Fernbereichsethik geht einfach
Folgendes Gedankenspiel: Herr Kowalski arbeitet bei einem mittelständischen Maschinenbauer, der u.a. Teile produziert, die in der Öl- und Gasförderung eingesetzt werden. Da der russische Absatzmarkt aktuell zusammengebrochen ist, hat der Vertrieb nun alternativ einen Großauftrag aus Katar an Land gezogen. Die Arbeitsplätze in Oer-Erkenschwick sind fürs Erste gerettet. In ein paar Tagen steht die Vertragsunterzeichnung in Doha auf dem Programm. Herr Kowalski fordert nun in einer Mail, die an sämtliche Mitarbeiter adressiert ist, Folgendes: (a) das deutsche Management muss ab Ankunft in Doha International Airport bis zum Abflug durchgängig eine gut sichtbare Regenbogenbinde überstreifen (b) falls das deutsche Management daran gehindert wird, hat es Katar umgehend zu verlassen und den Deal platzen zu lassen … was der Betriebsrat Herrn Kowalski darauf antworten wird, brauche ich hier nicht zu schreiben. Das überlasse ich Ihrer eigenen Fantasie. Herr Kowalski würde solch eine Mail mit hoher Wahrscheinlichkeit auch gar nicht verschicken. Weil die Konsequenzen viel zu nah an ihm selbst dran wären. Er wäre nämlich vermutlich zeitnah arbeitslos. Deshalb löscht Herr Kowalski seine Mail schnell wieder und ruft stattdessen lautstark in Facebook zum Boykott der WM auf. Schlaue Menschen (also nicht ich) haben das mal als Fernbereichsethik bezeichnet. Die praktischer als die des Nahbereichs ist, weil moralische Forderungen, die man nicht selbst erfüllen muss, einem einfach über die Lippen gehen.

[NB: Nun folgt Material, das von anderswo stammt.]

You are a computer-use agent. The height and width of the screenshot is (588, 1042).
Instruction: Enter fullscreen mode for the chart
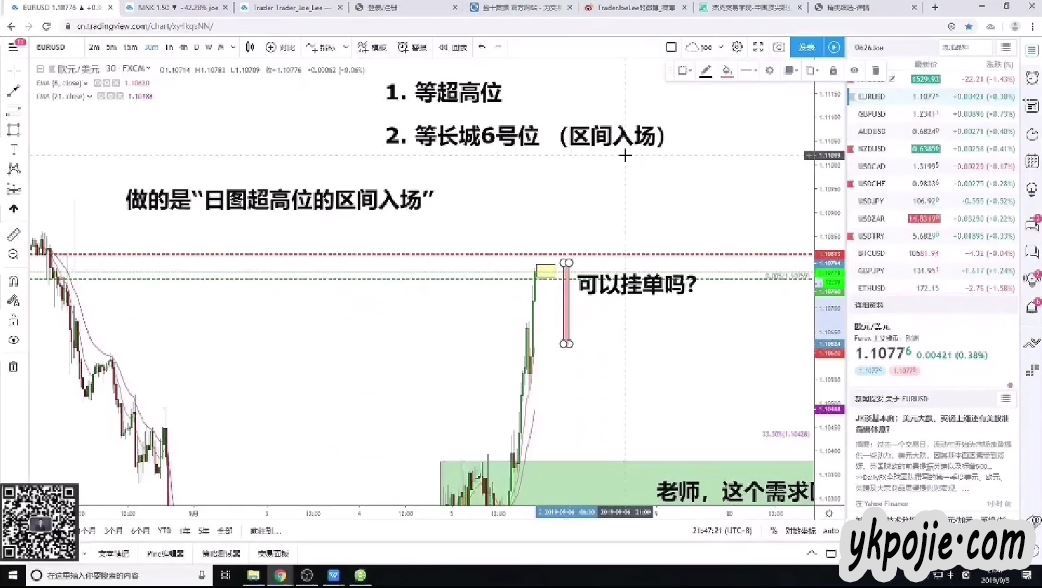click(x=757, y=47)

So ein Beispiel dürfen Sie nicht bringen, Herr Hirsch, sagen Sie? Das ist unredlich?
Doch genau so ein Beispiel bringe ich, um zu demonstrieren, wie realitätsfremd dieser treudeutsch-romantische Boykottaufruf ist.
Warum eigentlich immer die Fußballer?
Die Überfrachtung des Sports mit Symbolen, die der jetzt dauernd senden soll, geht in eine komplett falsche Richtung. Sportler sollen ihren Sport ausüben. Wenn sich einer davon berufen fühlt, gegen irgendwas zu demonstrieren, möge er das jederzeit gerne tun. Hindert ja niemand bspw. Herrn Goretzka daran, dem Emir mal ordentlich die Meinung zu geigen (und im Anschluss vermutlich sofort zurück nach Hause fliegen zu dürfen). Aber komplette Mannschaften dafür in Sippenhaft nehmen zu wollen, dass Funktionäre grundlegend falsche Entscheidungen treffen – wie die Vergabe der WM in die Wüste –, und unsere Politiker sich nicht trauen, vor Ort Tacheles zu reden, kann nun wirklich nicht die Lösung sein. Und warum immer die Fußballer? Weshalb nicht ebenfalls die Leichtathleten oder die Beachvolleyballer? Was, wenn demnächst wieder Eishockey-Turniere in Russland stattfinden: Müssen unsere Spieler dort Putin-muss-weg-Plakate in die Höhe halten, bevor sie auf den Puck schlagen dürfen? Bei der kommenden WM in Mexiko dann Armbinden, um auf die Diskriminierung der Indigenen aufmerksam zu machen und bei den Partien in den USA knien alle nieder, um sich mit Black Lives matter solidarisch zu zeigen? Und so rigide bis unbarmherzig, wie sich die Amerikaner mit ihrer Border Patrol gegen Migranten aus Mittel- und Südamerika geben, dürften wir eigentlich gar nicht dort antreten. Das ist was völlig anderes bzw. das ist ein unredlicher Vergleich, sagen Sie? Ja ja, ich weiß. Hatten Sie weiter oben ja auch schon angemerkt.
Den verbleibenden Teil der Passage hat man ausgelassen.